Parlamentares da base aliada desafiaram o governo nesta segunda-feira (15) por pretender fazer caducar a Medida Provisória (MP) 766 em virtude da inclusão de um 'Mega-Refis' e outras matérias estranhas ao tema da matéria.

Até o presidente da Câmara, Rodrigo Maia (DEM-RJ) manifestou apoio à reação do grupo pró-Mega-Refis, aprovado em comissão mista, apesar do texto que desagradou ao presidente Michel Temer e ao ministro da Fazenda, Henrique Meirelles.

"Espero que isso não aconteça", declarou Maia, ao ser questionado sobre a decisão do governo de deixar a proposta caducar. "Seria uma tragédia", reforçou o relator da matéria, deputado Newton Cardoso Júnior (PMDB-MG). "Quem vota são os senadores e os deputados", disse o deputado Alfredo Kaefer (PSL-PR), um dos principais defensores do novo Refis. E avisou: "Quem é contra o Refis é o secretário da Receita, Jorge Rachid. Mas o Rachid não vota".

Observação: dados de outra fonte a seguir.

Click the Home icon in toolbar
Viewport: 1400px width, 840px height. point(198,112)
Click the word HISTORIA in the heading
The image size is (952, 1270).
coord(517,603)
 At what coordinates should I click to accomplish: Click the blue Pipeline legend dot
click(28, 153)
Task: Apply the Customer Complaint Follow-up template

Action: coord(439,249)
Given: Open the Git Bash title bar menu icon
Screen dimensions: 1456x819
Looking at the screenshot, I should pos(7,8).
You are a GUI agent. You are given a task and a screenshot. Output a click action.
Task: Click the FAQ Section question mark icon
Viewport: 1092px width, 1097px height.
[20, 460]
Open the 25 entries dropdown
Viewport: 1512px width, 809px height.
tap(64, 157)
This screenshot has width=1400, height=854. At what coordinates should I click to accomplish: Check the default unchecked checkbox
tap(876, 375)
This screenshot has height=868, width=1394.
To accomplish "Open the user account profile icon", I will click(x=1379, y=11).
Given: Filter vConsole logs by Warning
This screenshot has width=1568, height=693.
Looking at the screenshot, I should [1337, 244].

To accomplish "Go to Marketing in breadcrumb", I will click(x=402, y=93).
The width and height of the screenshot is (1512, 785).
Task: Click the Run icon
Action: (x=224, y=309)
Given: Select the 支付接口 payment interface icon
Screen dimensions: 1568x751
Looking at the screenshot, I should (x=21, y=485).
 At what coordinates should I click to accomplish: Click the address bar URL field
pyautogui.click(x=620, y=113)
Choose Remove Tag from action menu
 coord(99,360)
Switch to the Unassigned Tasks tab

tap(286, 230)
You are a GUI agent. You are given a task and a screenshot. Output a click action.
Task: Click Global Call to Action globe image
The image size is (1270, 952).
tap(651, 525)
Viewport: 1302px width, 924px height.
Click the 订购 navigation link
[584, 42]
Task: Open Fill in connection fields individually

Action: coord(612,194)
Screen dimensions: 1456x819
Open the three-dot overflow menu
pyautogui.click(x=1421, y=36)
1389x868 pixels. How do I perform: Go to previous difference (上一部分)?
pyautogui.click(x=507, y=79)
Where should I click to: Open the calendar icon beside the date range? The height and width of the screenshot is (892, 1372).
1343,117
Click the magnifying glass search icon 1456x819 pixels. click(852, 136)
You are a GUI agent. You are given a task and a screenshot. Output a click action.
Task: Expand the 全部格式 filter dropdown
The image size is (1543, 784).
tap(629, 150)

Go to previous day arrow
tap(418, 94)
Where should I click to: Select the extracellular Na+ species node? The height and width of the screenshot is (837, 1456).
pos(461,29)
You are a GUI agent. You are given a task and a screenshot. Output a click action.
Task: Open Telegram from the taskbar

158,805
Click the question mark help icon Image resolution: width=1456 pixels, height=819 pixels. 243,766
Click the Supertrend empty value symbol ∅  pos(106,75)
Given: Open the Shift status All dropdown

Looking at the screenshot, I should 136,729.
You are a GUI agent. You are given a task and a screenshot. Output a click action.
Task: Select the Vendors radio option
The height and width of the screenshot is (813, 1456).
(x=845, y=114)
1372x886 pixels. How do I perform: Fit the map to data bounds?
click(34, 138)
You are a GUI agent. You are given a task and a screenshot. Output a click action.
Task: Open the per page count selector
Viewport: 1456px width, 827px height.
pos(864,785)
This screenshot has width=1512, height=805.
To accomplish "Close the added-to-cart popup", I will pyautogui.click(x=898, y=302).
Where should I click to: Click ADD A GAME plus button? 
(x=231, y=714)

Para Meirelles, as mudanças "não são medidas que são adequadas do ponto de vista fiscal", geram queda na previsão de arrecadação e "gera uma falta de incentivo para que as empresas paguem seus impostos." Na sexta-feira (12), o presidente do Congresso, senador Eunício Oliveira (PMDB-CE), encaminhou ofício ao presidente da comissão do Refis, senador Otto Alencar (PSD-BA), solicitando o "reexame" da votação em que o relatório do deputado Newton Cardoso Júnior (PMDB-MG) foi aprovado.